◆ DATA RECORDS

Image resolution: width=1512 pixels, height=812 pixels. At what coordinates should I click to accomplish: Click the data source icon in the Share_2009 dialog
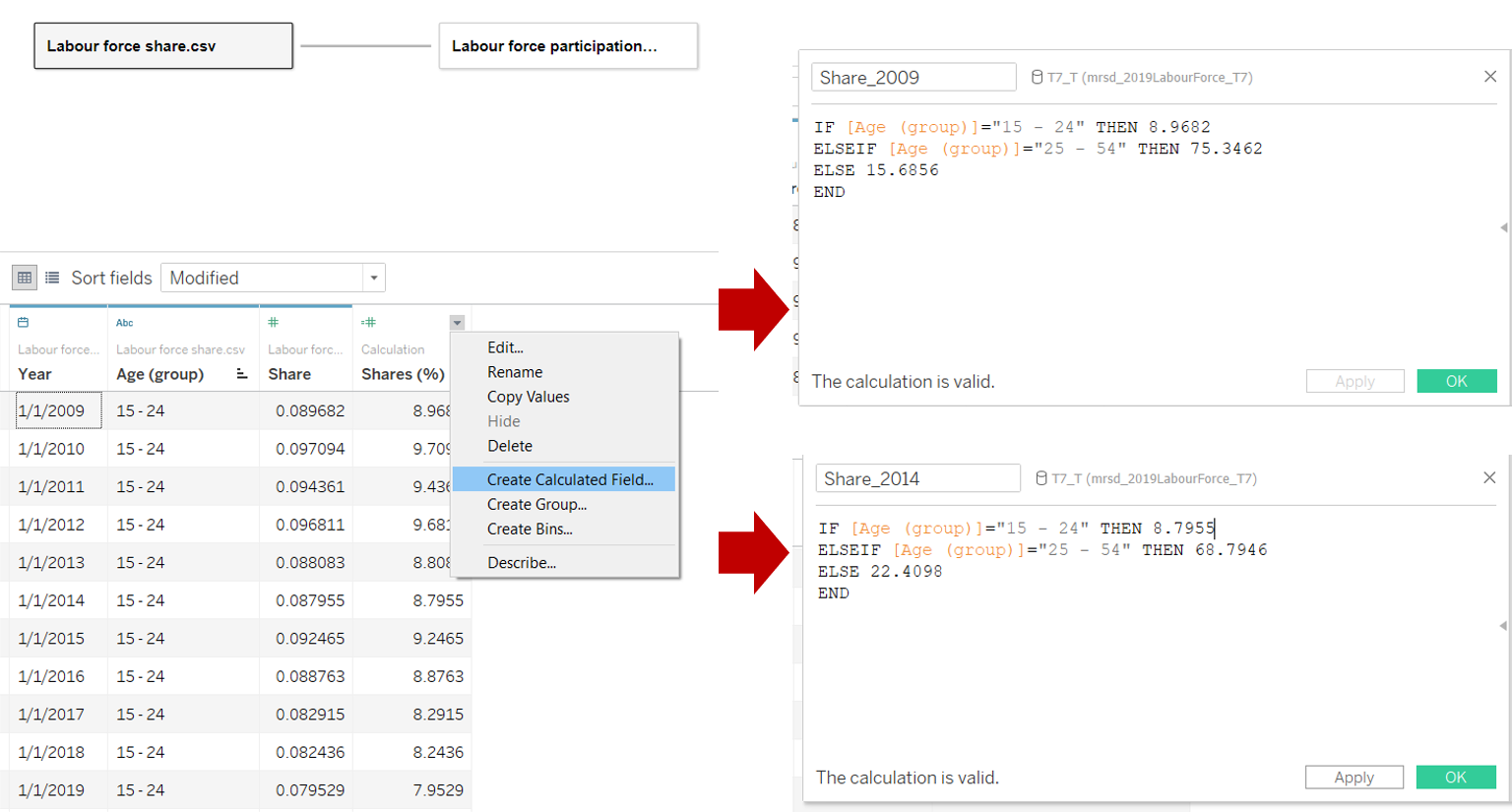[x=1037, y=77]
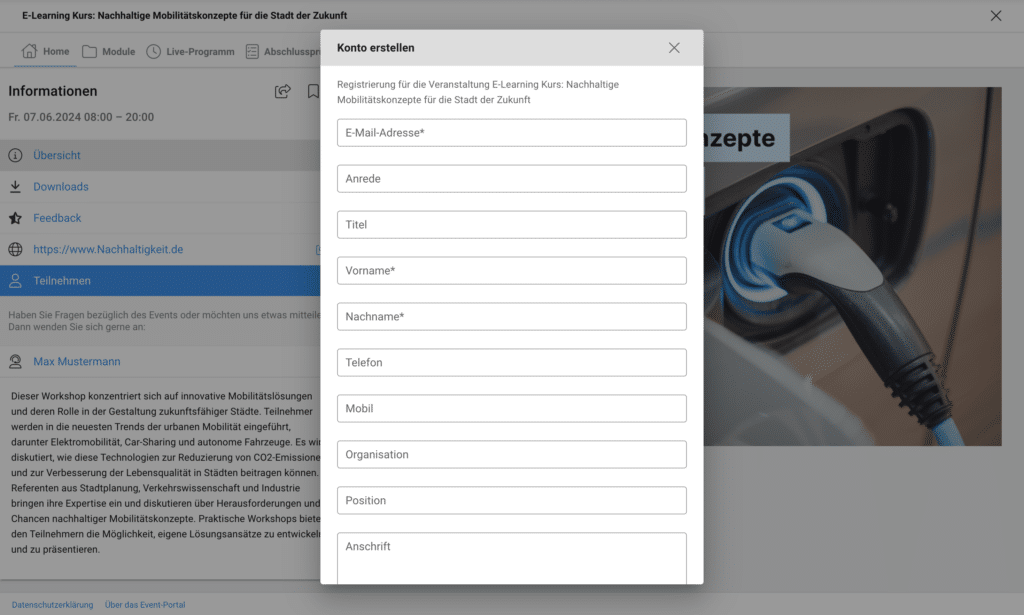Open the Über das Event-Portal link
Image resolution: width=1024 pixels, height=615 pixels.
[145, 605]
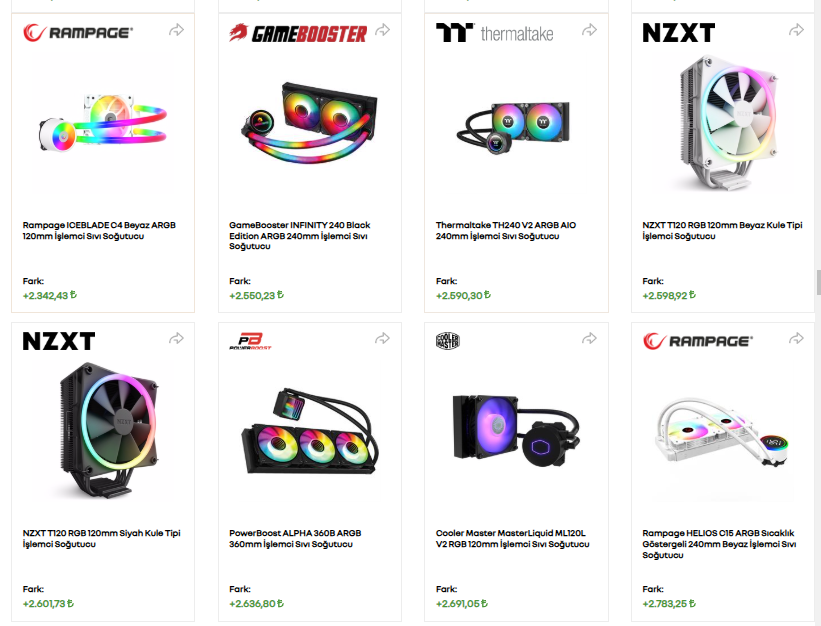
Task: Click the GameBooster brand logo
Action: point(298,33)
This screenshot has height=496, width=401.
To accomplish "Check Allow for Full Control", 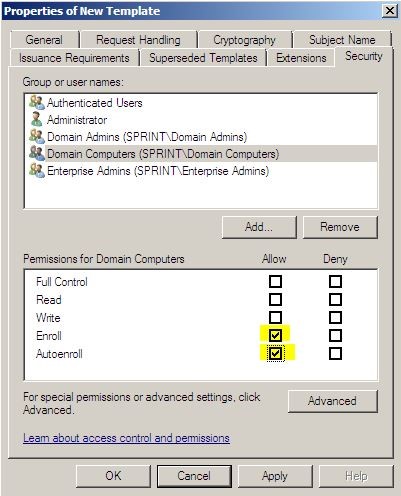I will [x=275, y=281].
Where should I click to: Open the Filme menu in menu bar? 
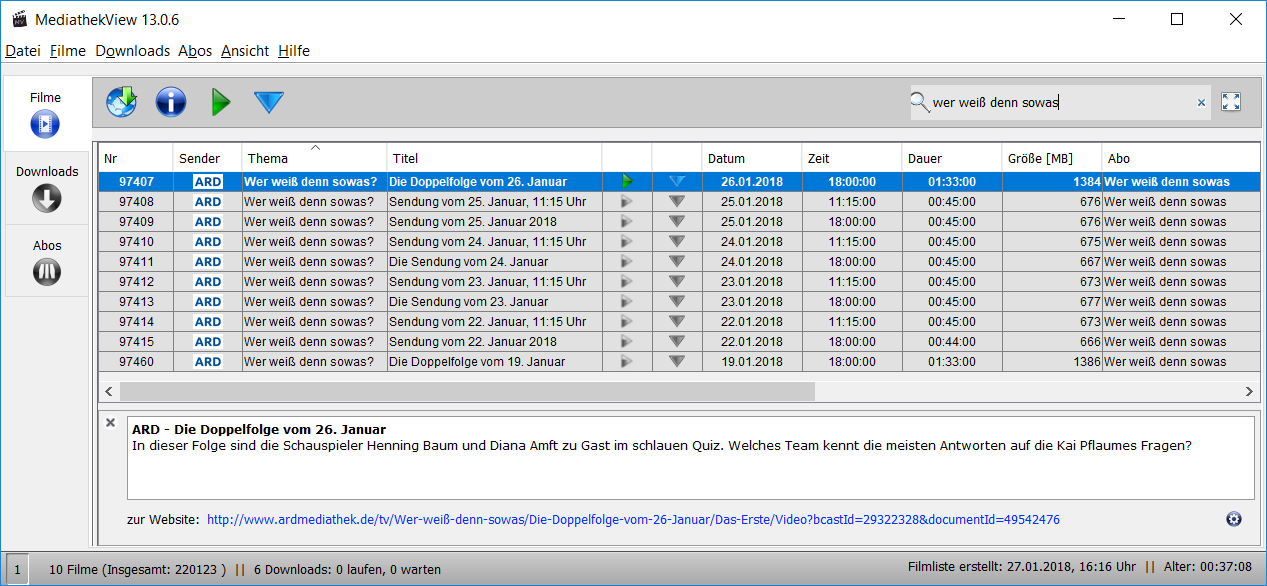coord(68,51)
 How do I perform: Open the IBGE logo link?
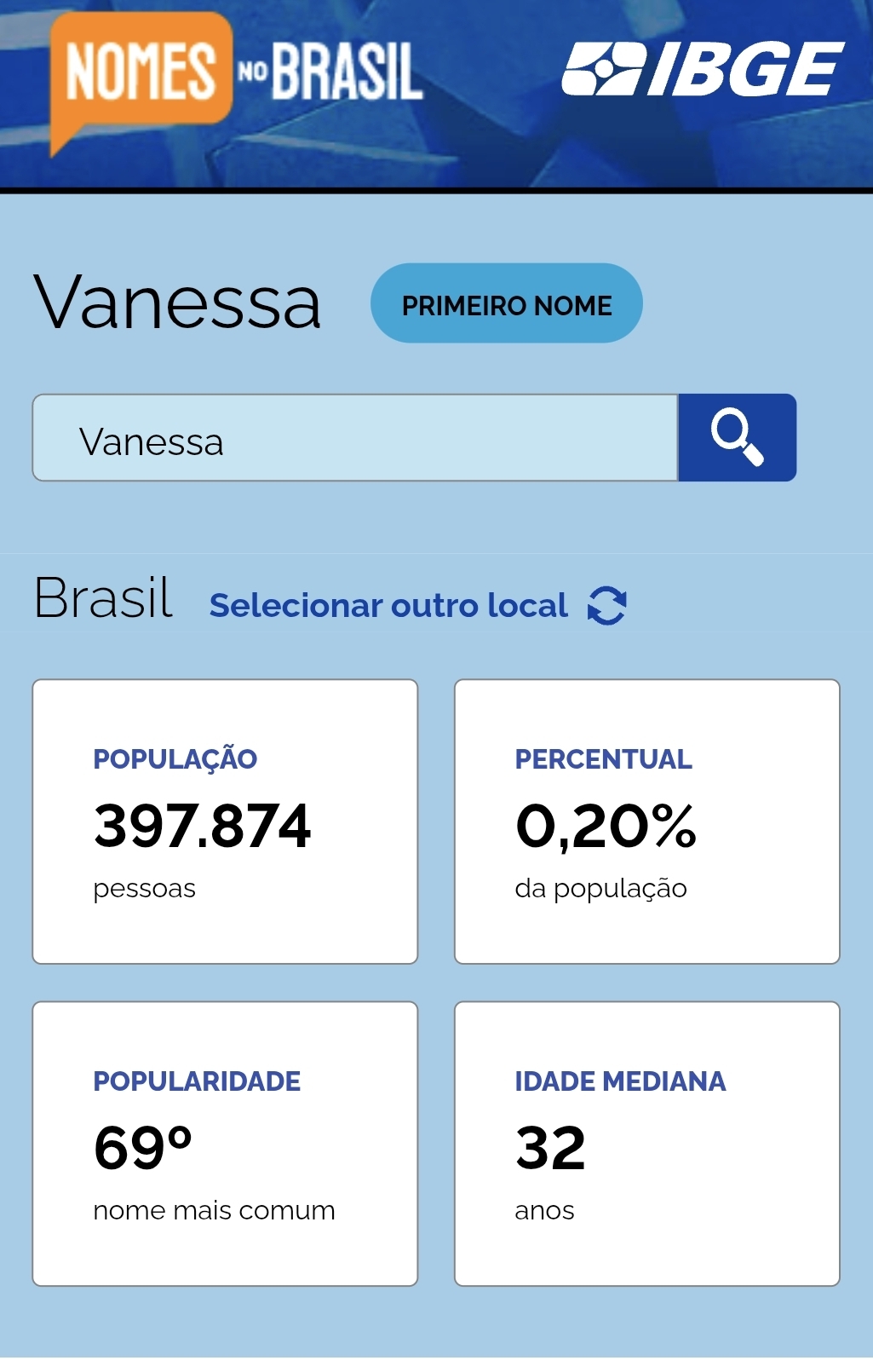pos(703,69)
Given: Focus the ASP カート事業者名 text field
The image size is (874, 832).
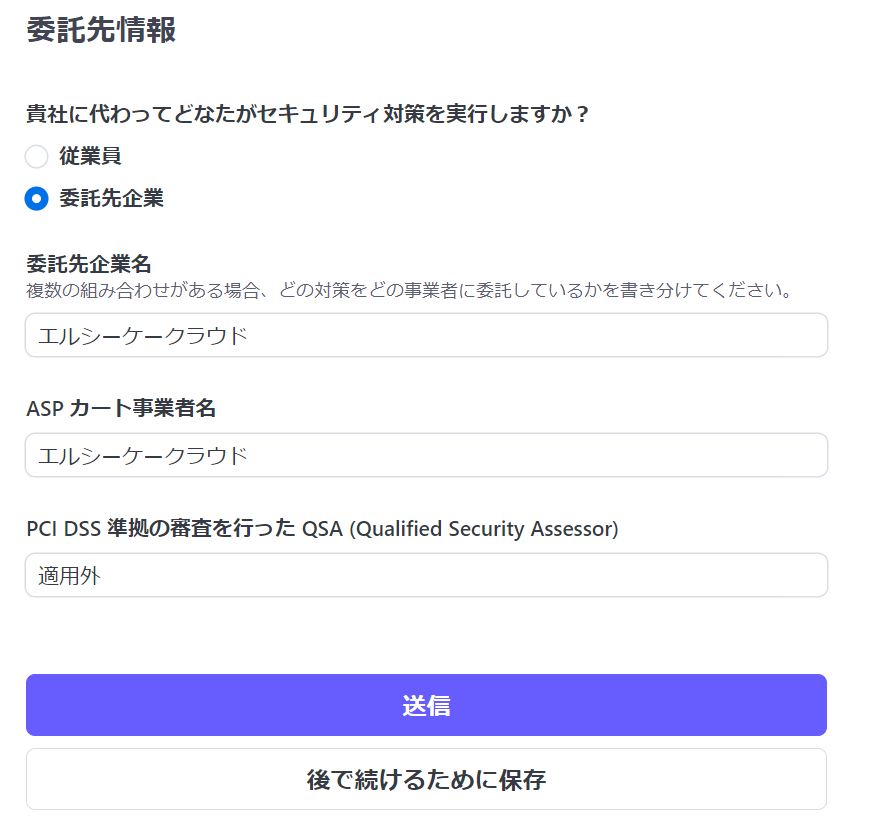Looking at the screenshot, I should (x=426, y=455).
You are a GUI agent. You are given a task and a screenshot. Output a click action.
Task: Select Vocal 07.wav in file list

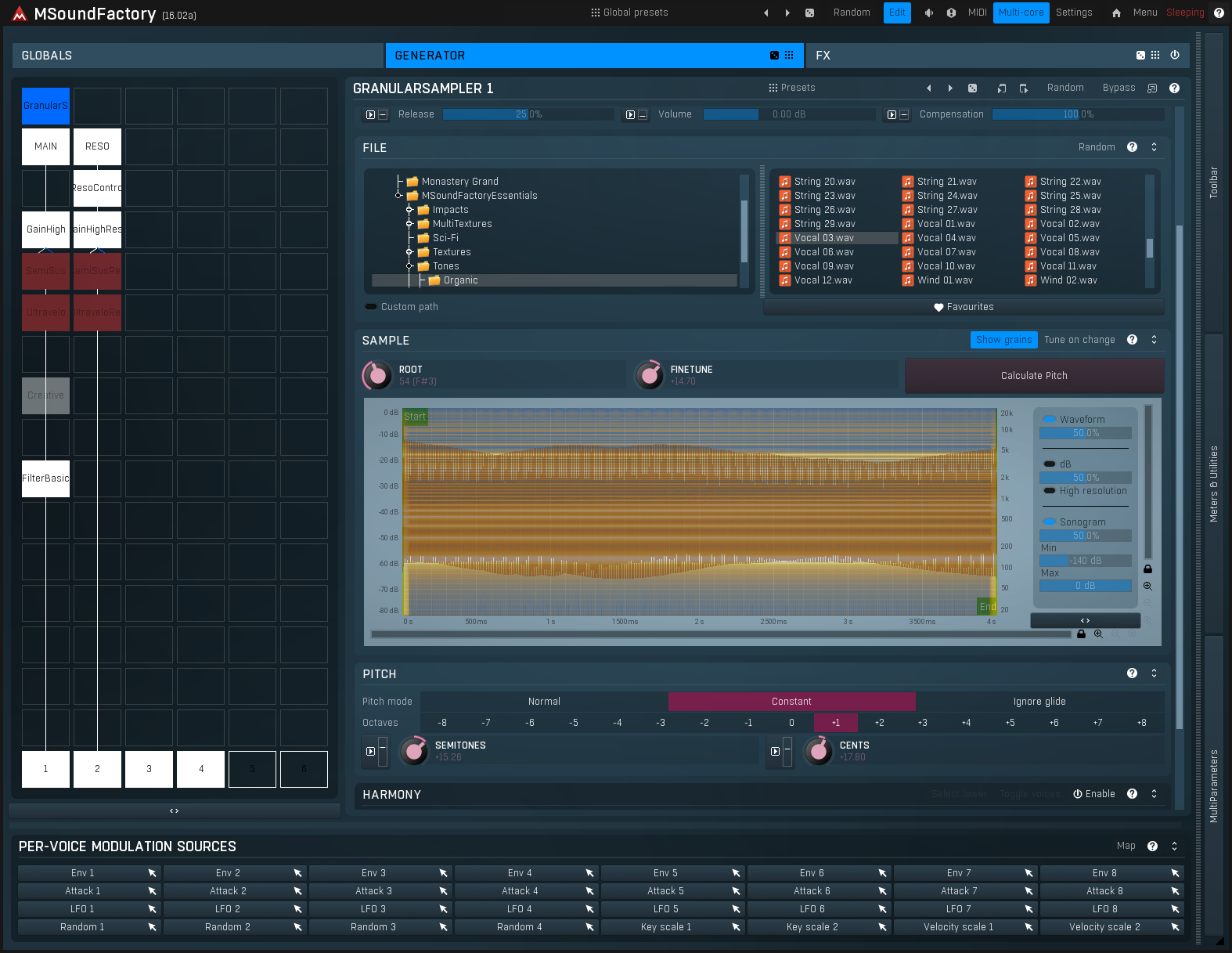click(946, 252)
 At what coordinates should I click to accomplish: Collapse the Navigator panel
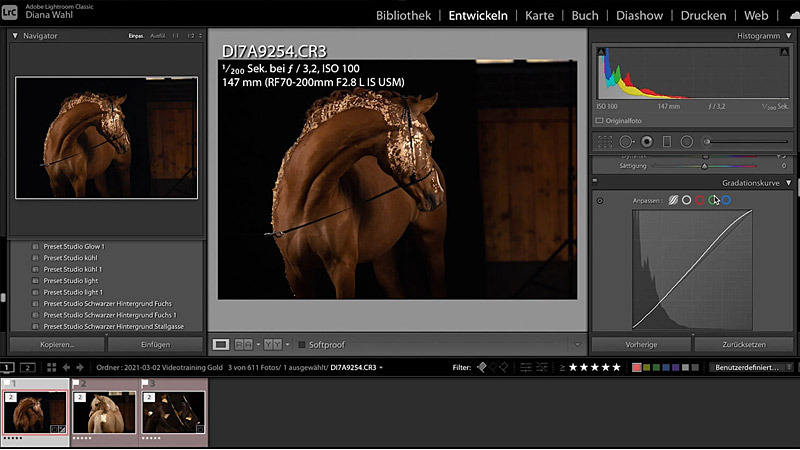click(x=16, y=35)
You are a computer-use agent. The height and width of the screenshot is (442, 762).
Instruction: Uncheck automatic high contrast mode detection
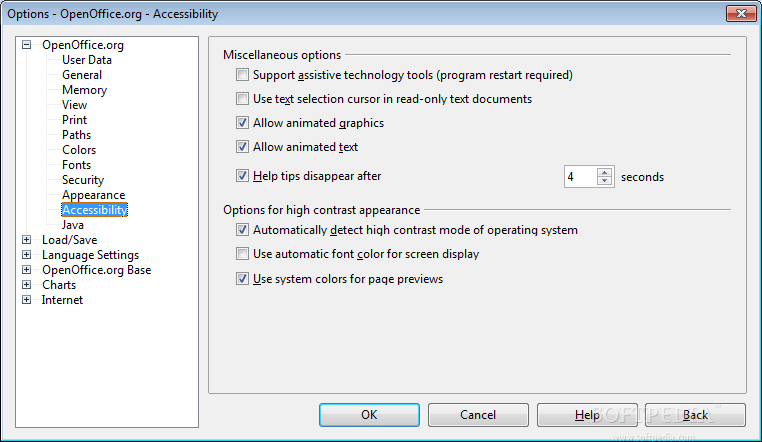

◆ TRY IT
Please copy out every line of the preceding listing that carries "agent".

◆ ANSWER SPACE
You are a GUI agent. You are given a task and a screenshot. Output a click action.
You are a computer-use agent. The height and width of the screenshot is (442, 762).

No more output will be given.